Since the problem allows each unique element to appear at most twice, we can automatically consider the first two elements valid. This insight allows us to initialize our write pointer k at index 2. Our read pointer i will also start at index 2.

For every element nums[i] that our read pointer encounters, we must decide if it's a valid placement. The logic is surprisingly simple: we compare nums[i] with the element at nums[k - 2]. This comparison is the heart of our solution.

• If nums[i] is different from nums[k - 2], it proves that we are not introducing a third consecutive duplicate. Therefore, nums[i] is a valid number to include in our result. We perform the write operation: nums[k] = nums[i], and then advance our write pointer: k++.

• If nums[i] is the same as nums[k - 2], it signals that nums[k-2], nums[k-1], and nums[i] are all identical. Including nums[i] would violate the "at most twice" rule. In this scenario, we do nothing but advance our read pointer i, effectively skipping the invalid element.

Let's trace this algorithm with nums = [1,1,1,2,2,3]:

1. Initialize k = 2. The array is conceptually [1, 1, ...].

2. i = 2: nums[i] (1) is compared to nums[k-2] (1). They are the same. We skip. k remains 2.
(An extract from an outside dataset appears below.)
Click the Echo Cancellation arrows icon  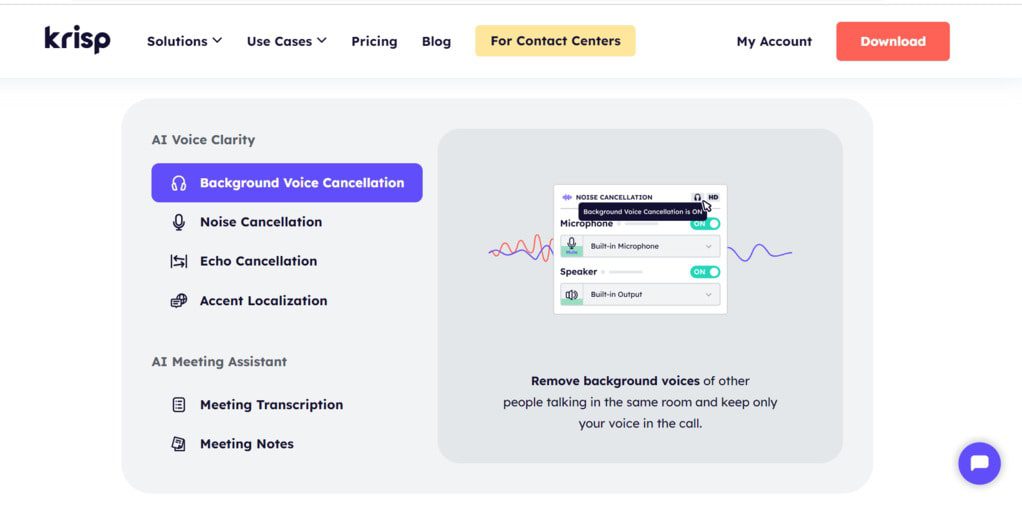point(179,261)
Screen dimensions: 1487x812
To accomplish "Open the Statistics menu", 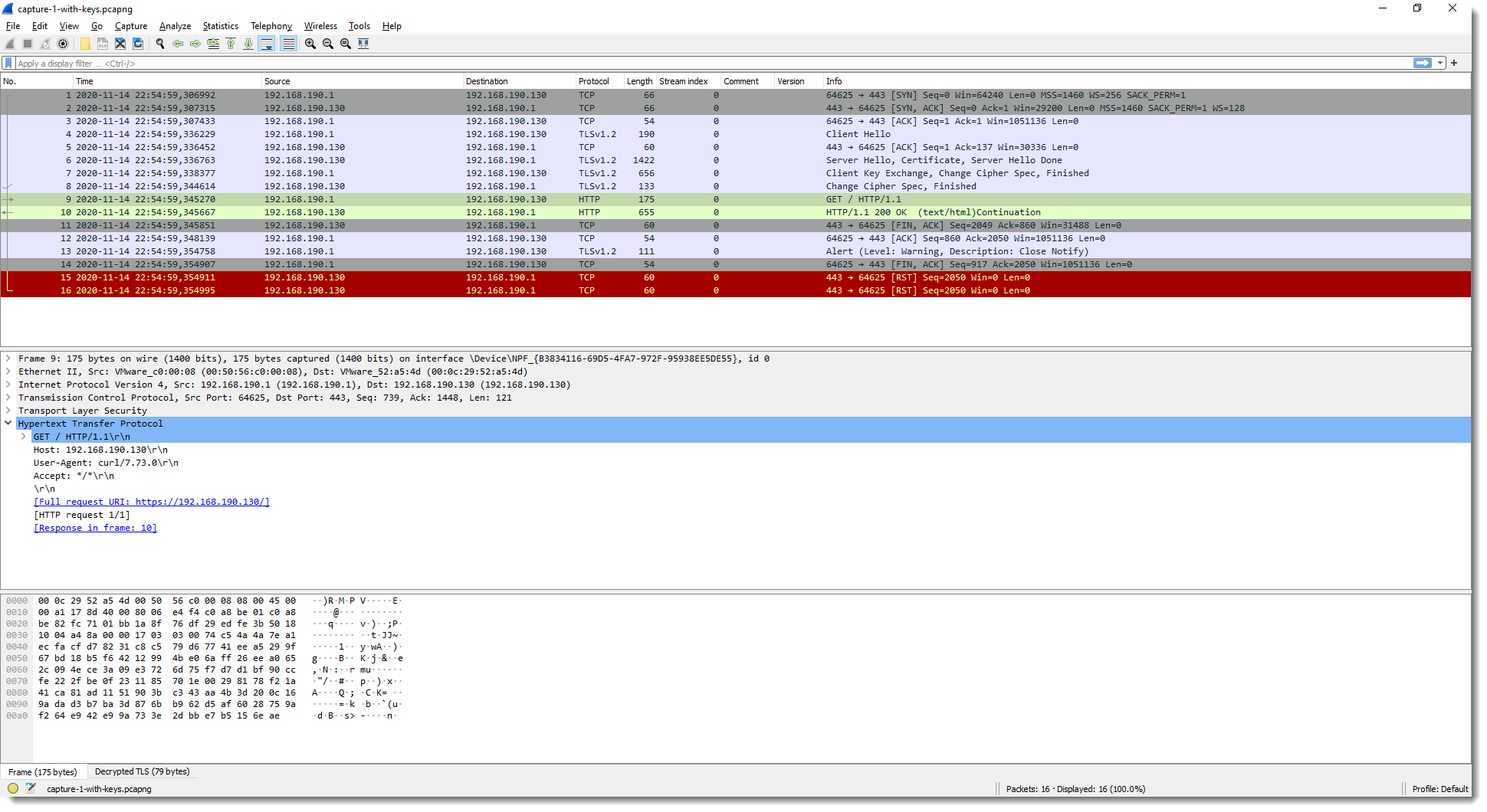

3. i = 3: nums[i] (2) is compared to nums[k-2] (1). They are different. We write nums[2] = 2 and increment k to 3. The array becomes [1, 1, 2, ...].

4. i = 4: nums[i] (2) is compared to nums[k-2] (1). They are different. We write nums[3] = 2 and increment k to 4. The array becomes [1, 1, 2, 2, ...].

5. i = 5: nums[i] (3) is compared to nums[k-2] (2). They are different. We write nums[4] = 3 and increment k to 5. The array becomes [1, 1, 2, 2, 3, ...].

The loop finishes. The final value of k is 5, which is the length of the resulting array.

Code in Python

This Python code provides a clean implementation of the two-pointers strategy.

class Solution:
    def removeDuplicates(self, nums: list[int]) -> int:
        # k is the write pointer, initialized to 2 because the first
        # two elements are always part of the valid result.
        k = 2
        
        # i is the read pointer, starting from the third element.
        for i in range(2, len(nums)):
            # This check is the core of the in-place algorithm.
            # It ensures we only add an element if it's not a third duplicate.
            if nums[i] != nums[k - 2]:
                nums[k] = nums[i]
                k += 1
                
        return k

Complexity Analysis

• Time Complexity: O(n), a single pass through the array is required.

• Space Complexity: O(1), the definition of a true in-place algorithm.

Alternative Solution: Using a HashMap

For the sake of thorough technical prep, let's consider another method. A HashMap (or a Python dictionary) can also solve this, though it won't meet the space constraint.

Approach

Iterate through the array, using a HashMap to track the frequency of each number. A write pointer k builds the result in-place. If the frequency of the current number is two or less, it's placed at nums[k].

Code in Python

class Solution:
    def removeDuplicates(self, nums: list[int]) -> int:
        count = {}
        k = 0
        
        for num in nums:
            count[num] = count.get(num, 0) + 1
            
            if count[num] <= 2:
                nums[k] = num
                k += 1
                
        return k

Complexity Analysis

• Time Complexity: O(n).

• Space Complexity: O(n), which is why this is not the optimal solution for this specific problem but is a valid approach for similar questions without memory constraints.

Conclusion: Key Takeaways for Your Technical Prep

Mastering the two-pointers technique is non-negotiable for anyone serious about passing coding interviews. This problem, Remove Duplicates from Sorted Array II, perfectly demonstrates its power in creating efficient, memory-saving in-place algorithms.

For a fantastic visual breakdown of this logic, we highly recommend the video explanation from the YouTube channel niits, which greatly informed this guide.

• Video Credit: Using Two Pointers + Coding Exercise by niits.

Keep practicing these fundamental data structures and algorithms patterns, and you'll be well-prepared for whatever comes your way. Happy coding!